1. Onenigheid, ruzie, twist; vooral in de verb. kwestie hebben, krijgen, zoeken (met iem.). Hem te verzoeken die avond elders te gaan dineren, dat was niet te doen, want zó mooi kon het niet ingekleed worden of het bleef in de grond toch altijd een belediging die Martin te baat kon nemen om kwestie te zoeken, iets waarvan de gevolgen niet te overzien waren, ELSSCHOT 1960, 55.

Ik voelde dat het maar beter was met die mensen van ’t Blauwhoedenveem geen kwestie te krijgen en keurde het thuis bestellen van die kist goed, al heb ik niet zo dadelijk monsters nodig, ELSSCHOT 1960, 451.

Ik wilde geen kwestie zoeken met een mens die ik niet kende en hij scheen ook te verstaan dat zijn lief van mij gene schrik moest hebben, CLAES 1960, 48.
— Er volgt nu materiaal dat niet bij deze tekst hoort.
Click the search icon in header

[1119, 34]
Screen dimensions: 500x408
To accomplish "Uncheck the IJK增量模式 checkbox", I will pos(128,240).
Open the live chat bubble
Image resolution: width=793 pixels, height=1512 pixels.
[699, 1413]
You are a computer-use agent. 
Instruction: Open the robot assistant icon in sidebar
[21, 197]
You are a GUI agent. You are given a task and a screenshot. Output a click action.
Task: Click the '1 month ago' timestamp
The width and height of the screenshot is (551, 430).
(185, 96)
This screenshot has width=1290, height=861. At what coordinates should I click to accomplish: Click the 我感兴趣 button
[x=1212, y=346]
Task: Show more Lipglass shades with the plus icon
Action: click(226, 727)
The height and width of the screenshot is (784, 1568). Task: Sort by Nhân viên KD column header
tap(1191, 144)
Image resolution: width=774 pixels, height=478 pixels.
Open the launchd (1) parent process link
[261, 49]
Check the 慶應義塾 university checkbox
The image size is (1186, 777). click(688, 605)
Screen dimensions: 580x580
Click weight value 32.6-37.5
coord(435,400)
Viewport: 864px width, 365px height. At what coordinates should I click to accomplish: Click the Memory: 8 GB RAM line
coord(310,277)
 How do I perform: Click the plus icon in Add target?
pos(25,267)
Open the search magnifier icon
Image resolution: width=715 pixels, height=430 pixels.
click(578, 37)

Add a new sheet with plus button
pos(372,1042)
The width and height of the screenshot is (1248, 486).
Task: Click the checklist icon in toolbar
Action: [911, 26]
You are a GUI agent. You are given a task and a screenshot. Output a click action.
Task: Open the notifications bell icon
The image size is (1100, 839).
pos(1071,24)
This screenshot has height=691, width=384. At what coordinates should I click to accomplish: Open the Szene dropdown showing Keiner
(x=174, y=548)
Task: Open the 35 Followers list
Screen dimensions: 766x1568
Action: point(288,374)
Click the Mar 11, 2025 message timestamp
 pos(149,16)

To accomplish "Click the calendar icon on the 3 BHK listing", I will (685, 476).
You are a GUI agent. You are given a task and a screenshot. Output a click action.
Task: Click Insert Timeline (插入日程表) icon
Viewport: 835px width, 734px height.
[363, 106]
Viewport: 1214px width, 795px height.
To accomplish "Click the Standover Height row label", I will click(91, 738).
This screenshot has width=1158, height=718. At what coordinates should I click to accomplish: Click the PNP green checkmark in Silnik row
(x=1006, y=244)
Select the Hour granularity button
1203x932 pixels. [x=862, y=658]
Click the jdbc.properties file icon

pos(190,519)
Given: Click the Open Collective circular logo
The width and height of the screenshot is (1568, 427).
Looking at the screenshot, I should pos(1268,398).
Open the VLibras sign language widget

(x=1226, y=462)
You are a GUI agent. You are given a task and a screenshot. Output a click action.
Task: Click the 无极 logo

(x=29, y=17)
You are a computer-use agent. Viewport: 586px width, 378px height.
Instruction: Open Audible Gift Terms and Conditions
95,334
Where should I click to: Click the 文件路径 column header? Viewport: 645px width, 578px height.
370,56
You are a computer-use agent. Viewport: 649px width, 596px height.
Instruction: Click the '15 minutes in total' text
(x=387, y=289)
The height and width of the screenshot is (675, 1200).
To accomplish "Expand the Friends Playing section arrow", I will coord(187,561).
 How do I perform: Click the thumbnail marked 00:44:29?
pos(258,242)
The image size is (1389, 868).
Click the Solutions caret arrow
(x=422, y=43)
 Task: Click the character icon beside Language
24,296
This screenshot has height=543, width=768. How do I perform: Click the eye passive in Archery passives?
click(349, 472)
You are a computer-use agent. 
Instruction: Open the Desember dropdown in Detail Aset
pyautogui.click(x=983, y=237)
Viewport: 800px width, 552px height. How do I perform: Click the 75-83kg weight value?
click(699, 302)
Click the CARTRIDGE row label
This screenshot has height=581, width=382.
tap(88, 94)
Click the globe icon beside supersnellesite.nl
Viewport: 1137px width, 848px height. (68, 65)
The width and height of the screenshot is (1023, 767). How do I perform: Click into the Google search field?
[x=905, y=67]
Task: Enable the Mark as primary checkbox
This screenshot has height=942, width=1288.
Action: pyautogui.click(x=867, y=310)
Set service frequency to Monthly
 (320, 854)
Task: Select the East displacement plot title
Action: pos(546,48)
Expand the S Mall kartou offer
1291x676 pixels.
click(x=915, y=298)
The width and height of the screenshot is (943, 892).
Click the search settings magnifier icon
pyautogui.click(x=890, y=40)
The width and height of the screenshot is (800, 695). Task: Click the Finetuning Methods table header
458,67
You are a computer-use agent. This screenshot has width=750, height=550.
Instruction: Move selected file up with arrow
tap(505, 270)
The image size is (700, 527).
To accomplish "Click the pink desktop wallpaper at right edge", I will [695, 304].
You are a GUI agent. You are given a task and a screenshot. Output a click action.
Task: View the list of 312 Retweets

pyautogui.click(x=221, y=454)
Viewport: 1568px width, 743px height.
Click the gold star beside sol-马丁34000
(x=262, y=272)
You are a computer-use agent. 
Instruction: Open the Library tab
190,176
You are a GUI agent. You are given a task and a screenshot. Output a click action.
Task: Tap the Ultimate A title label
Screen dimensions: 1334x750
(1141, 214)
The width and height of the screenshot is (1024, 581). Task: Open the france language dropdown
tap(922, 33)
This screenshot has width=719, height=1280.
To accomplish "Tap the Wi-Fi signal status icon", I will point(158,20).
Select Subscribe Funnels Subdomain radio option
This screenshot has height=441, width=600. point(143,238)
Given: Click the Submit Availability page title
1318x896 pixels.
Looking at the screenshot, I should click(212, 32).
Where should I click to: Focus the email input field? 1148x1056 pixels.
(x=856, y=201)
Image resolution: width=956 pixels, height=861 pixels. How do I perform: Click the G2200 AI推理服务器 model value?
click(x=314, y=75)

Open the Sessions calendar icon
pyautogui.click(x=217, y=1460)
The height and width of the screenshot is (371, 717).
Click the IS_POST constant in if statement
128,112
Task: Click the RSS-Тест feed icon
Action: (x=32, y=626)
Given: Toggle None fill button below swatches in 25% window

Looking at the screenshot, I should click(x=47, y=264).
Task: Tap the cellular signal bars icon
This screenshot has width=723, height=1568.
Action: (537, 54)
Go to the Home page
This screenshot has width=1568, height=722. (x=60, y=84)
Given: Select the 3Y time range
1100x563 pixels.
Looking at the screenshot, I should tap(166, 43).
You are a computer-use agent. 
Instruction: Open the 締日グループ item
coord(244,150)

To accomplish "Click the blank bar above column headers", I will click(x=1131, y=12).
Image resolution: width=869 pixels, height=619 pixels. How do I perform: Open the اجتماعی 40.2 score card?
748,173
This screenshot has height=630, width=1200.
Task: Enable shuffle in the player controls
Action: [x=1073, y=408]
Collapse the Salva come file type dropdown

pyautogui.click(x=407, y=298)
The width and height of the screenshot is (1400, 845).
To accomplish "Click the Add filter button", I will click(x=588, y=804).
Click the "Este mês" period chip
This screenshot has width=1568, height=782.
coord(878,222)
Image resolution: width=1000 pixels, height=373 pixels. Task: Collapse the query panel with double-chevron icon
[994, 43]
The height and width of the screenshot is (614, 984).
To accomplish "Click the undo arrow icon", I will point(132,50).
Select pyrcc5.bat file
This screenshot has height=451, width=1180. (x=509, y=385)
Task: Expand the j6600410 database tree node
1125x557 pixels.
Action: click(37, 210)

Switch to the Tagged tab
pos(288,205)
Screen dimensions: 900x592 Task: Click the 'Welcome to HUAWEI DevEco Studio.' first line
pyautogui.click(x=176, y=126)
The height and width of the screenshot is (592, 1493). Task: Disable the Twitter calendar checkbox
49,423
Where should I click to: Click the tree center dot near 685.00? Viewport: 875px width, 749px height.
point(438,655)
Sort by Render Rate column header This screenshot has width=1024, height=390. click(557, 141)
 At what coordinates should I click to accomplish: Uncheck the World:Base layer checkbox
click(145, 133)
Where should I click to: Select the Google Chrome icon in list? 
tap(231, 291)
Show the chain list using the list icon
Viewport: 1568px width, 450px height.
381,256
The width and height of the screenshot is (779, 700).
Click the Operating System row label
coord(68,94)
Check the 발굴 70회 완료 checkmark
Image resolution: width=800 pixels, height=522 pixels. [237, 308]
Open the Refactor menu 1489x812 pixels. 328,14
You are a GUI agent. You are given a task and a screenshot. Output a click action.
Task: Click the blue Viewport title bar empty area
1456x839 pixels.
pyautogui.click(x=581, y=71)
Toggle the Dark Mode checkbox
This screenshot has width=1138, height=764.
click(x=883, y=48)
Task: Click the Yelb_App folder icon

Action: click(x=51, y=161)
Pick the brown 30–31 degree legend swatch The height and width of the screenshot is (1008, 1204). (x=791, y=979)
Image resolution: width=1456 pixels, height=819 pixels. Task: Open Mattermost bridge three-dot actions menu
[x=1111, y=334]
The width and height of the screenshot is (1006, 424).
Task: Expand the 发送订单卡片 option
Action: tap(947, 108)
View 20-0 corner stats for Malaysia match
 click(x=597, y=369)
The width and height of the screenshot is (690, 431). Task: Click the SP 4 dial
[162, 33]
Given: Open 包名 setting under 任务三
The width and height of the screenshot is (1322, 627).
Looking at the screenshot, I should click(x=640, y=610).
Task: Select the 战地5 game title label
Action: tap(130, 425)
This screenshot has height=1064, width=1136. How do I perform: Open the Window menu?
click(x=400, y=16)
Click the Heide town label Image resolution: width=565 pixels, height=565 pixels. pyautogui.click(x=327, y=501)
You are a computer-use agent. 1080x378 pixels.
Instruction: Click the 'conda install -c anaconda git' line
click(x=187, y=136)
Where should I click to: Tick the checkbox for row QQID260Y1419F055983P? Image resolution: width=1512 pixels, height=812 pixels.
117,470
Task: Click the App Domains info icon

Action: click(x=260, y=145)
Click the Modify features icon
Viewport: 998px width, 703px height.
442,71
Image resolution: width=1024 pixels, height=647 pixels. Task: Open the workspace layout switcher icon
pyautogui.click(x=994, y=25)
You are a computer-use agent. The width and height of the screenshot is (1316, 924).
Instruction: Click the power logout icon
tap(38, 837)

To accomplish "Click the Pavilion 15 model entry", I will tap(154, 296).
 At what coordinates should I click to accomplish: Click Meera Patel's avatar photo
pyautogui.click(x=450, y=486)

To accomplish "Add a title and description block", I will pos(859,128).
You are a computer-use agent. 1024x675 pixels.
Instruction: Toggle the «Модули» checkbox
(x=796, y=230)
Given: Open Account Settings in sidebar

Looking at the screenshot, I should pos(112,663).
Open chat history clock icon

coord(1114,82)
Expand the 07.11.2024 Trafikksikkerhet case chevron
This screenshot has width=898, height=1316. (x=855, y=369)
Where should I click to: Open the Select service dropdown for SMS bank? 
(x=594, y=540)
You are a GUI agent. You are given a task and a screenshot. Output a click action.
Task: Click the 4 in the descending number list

2. In de verb. kwestie van - (gall., naar fr. question de), het is zaak (om) + infin.-constr., of: het is een kwestie van -; vaak ook weer te geven met een beknopte bijw. bijzin met om + infin.
J. en M. hebben nooit onthuld wat hun plannen waren indien ze toen wel in de woning waren binnengeraakt. Na een pintje, kwestie van over die eerste mislukking heen te komen, togen ze naar hun vrienden, Gazet v. Antw. 26/4/1977.

Een cinemabezoekje bij regenachtig weer (is) een aangename verpozing. Kwestie is van de gepaste film te vinden zodat degene die betaalt aan de kas tenminste waar voor zijn geld heeft, Gentenaar 12/8/1977.